A Time When Less Was Indeed More

In my last blog, I was talking about that the Medicare now is in crisis, and there is a new pay-for-performance experiment program just started. Today I read another article about Medicare and the high healthcare spending. Basically, it talks about the inefficiency of Medicare and its way too high costs.

In this article, it gives an example Mr. Hentschel, who is 80 years old and suffering from congestive heart failure, as well as a bulging artery in his abdomen that could burst at any time and an enlarged prostate. When he was in a community hospital in Orlando, he was suggested to do different tests such as a chest X-ray or a CT scan, or procedures like moving his prostate and operating on the aneurysm by different specialists. However, he did not choose to do any of those; and now he stays medically stable.

Therefore, here brought out the problem, is Medicare really efficiency? Does it worth that much money? The article also says that Medicare is a federal program, but medical practice can vary wildly from region to region. Studies found that patients who have more office visits, hospitalizations and operations did not, on average, do better. At the same time, treatments that are known to be effective are often neglected.

In addition, patients get proven treatments only half the time. One of the study’s researchers, Dr. Steven Asch of the RAND Corporation and the Los Angeles Veterans Affairs health care system says that only a quarter of the adults with diabetes had three blood-sugar tests over a two-year period and just 45 percent of heart-attack patients received a beta blocker that can significantly reduce the risk of death.

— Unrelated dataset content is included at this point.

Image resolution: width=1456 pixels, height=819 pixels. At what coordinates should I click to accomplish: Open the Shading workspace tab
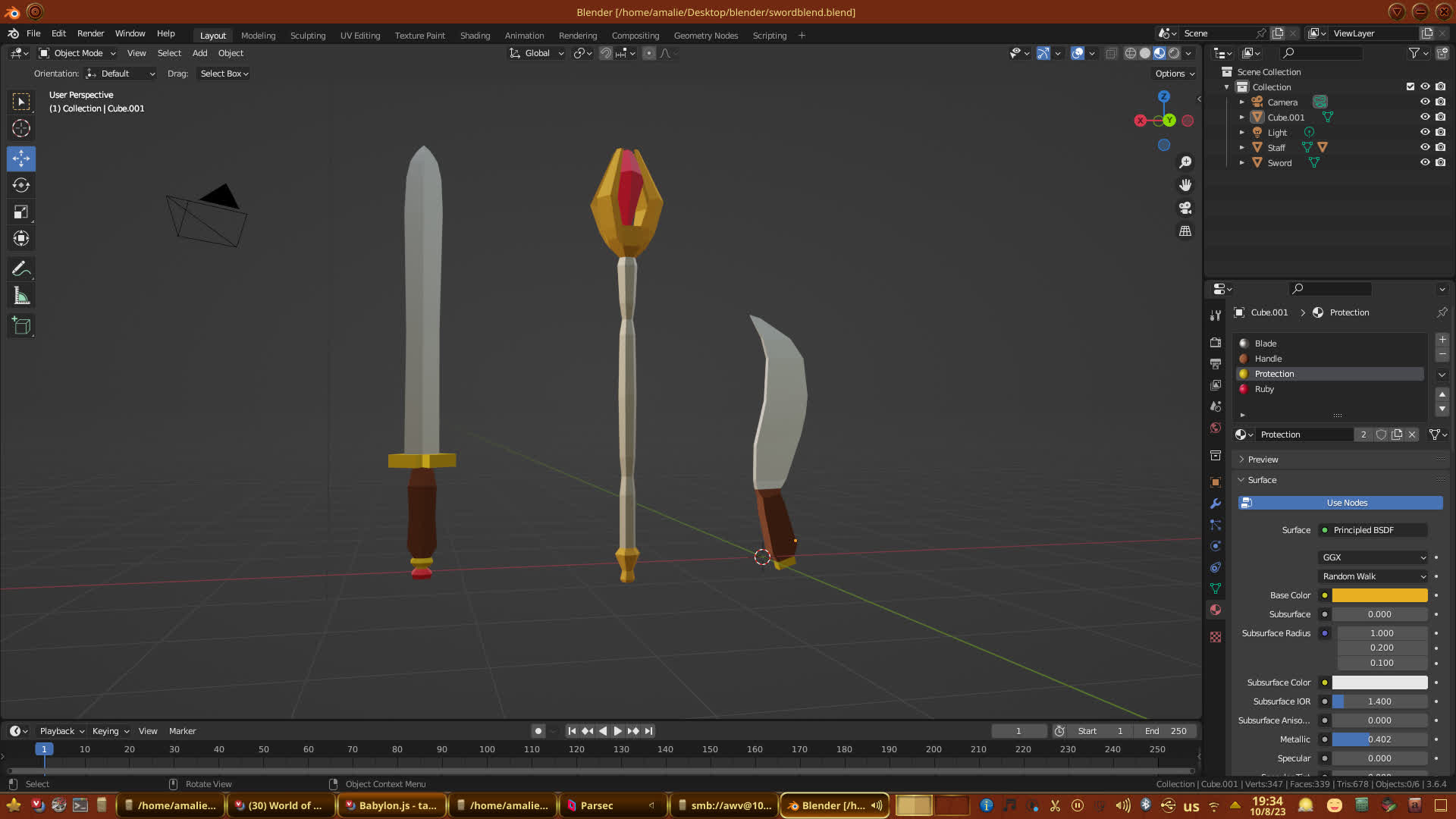point(475,36)
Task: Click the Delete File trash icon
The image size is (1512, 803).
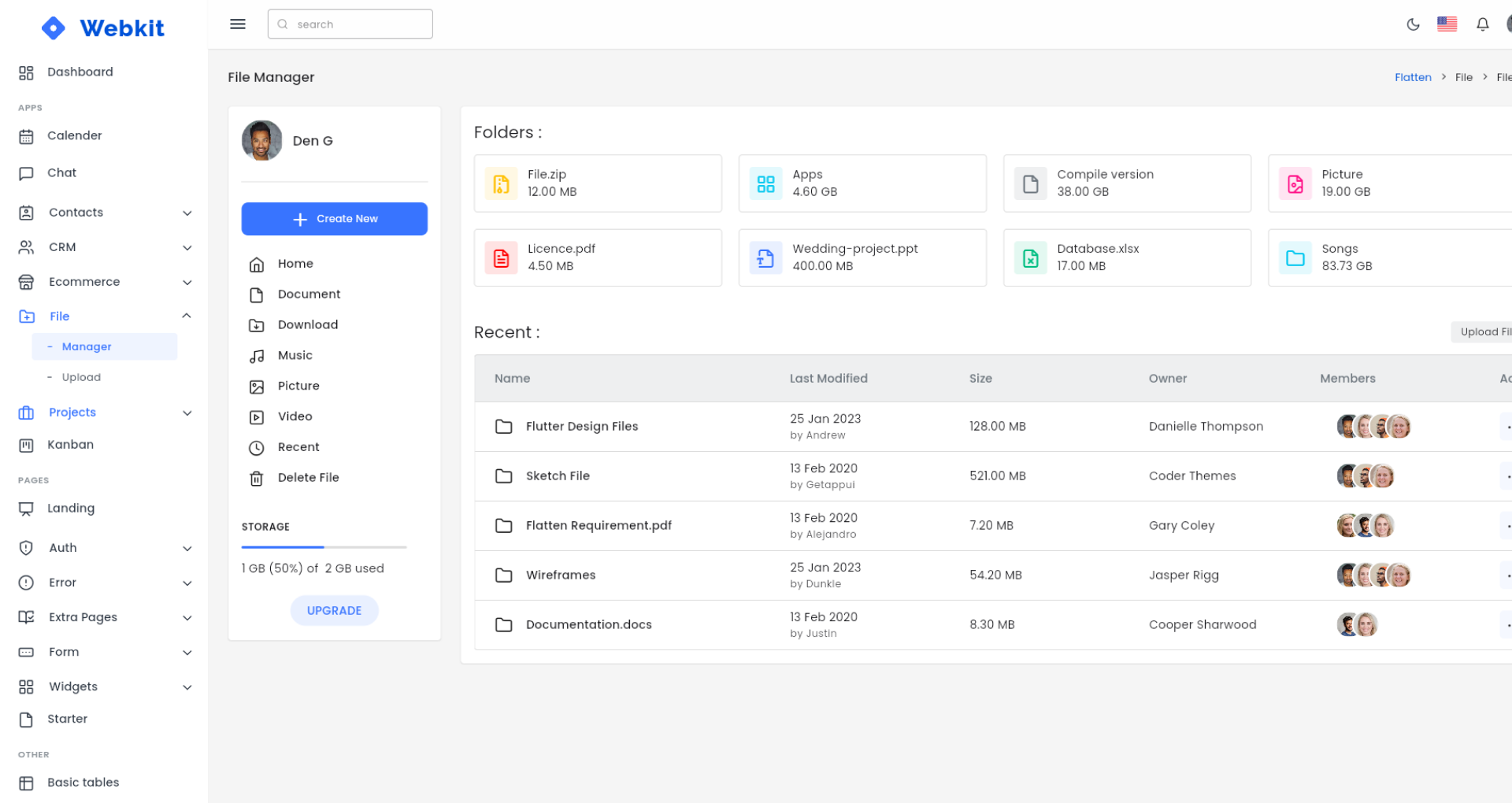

There are many evidences say that Medicare should be improved. I think so too. The cost is high, but there a big proportion of patients do not receive relevant treatment or at least not the effective treatments. On the other hand, I think this article also shows that people do not trust Medicare such as Mr. Hentschel; even he had such big problems as well as that many surgery offers from professional specialists. I still think Medicare should be improved by put the quality and efficiency as primary consideration.